After reuniting with his old Providence teammate Ruth, Shean got the start at second base for the 1918 Red Sox on Opening Day, and the Sox beat the Athletics, 7-1, with Ruth getting the win.

The early season was not all good times, though. In the second game of the season, Shean was on the wrong side of pitcher Carl Mays’ surly nature. On that day, Mays was hurling a no-hitter going into the eighth inning. Joe Dugan led off for the Athletics with a hard groundball into the hole. Shean tried to trap the ball with both hands but slipped on the outfield grass. Dugan crossed first base safely and was awarded a single. Still fuming about the play after the game, Mays told the newspapermen that Shean should have been given an error.

Following that brief bump in the road, Shean’s 1918 campaign was one of his finest. “His skill in blocking off the stick, his value as a sacrifice hitter, and his effective batting in the pinches was one of the biggest factors in the Red Sox’ drive to victory,” reported the Boston Post. “And every ballplayer in both the big leagues will freely admit that Dave is one of the wisest infielders in the game and that neither Cobb nor anyone else can put anything across while Shean is on the watch.”

He batted .264 and played in 115 games in the 126-game season, shortened because of the war. Shean missed time that year because of neuralgia, foot problems, a stomach virus, and an infected foot.

The injury bug bit Shean again while the Red Sox practiced for the 1918 World Series. He dove for a line drive and the ball struck his throwing hand, ripping the nail and skin off the tip of his middle finger. Trainer Martin Lawler wrapped the finger in a splint and Shean was ready to play in his first World Series.

In the first game, Shean scored the only run of the contest. Stuffy McInnis singled him home from second base. The Sporting News wrote of Shean’s journey home that he “runs like a turtle on an iceberg.”

After the Sox won two of three games in Chicago, the teams rode the rails back to Boston. While on the trip, players discussed their possible winnings. Dissatisfied with the new rule that the World Series pot would be split between more teams (the two league champions would take 55½ percent of the money and split it 60/40), coupled with cheaper ticket prices that hurt the size of player bonuses, the players discussed taking action.

Shean, Harry Hooper, and the Cubs’ Les Mann tried to meet with the National Commission, which ran baseball at the time but were rebuffed. The dispute resurfaced later in the Series and the players threatened to strike.

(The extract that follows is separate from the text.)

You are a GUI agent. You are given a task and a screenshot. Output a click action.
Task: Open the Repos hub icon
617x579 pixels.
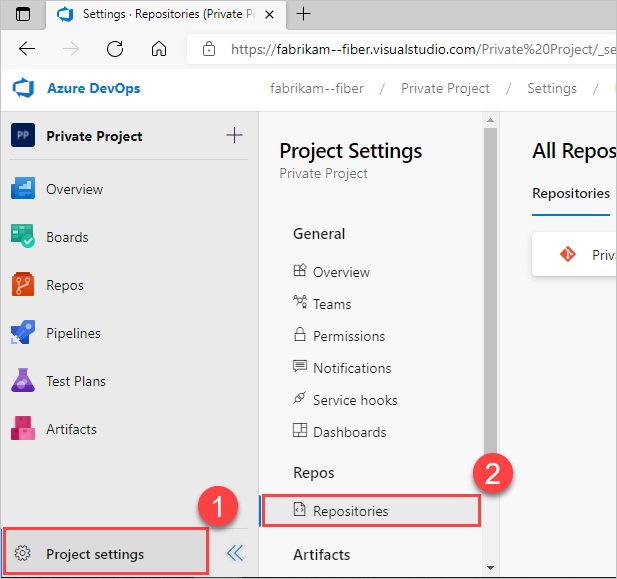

Back on the field, Shean made one of the best plays of the Series in Game Four. In the sixth inning, Ruth walked Lefty Tyler. Max Flack grounded back to the pitcher, who threw wildly to second past shortshop Everett Scott. But Shean, backing up the play, caught the ball while on his knees and dove toward the base, crawling on his stomach to tag the base before Tyler’s foot made contact. Ruth retired the next two batters and continued his scoreless innings streak that stood as a World Series record until 1962.

The Red Sox wrapped up their fifth world championship in Game Six.  Shean scored the winning run and collected the last out in a 2-1 win. Though Shean hit only .211 in the series, he scored the first and final runs. Those were the only runs he scored in the six games, but then again, the Red Sox scored only nine runs in all.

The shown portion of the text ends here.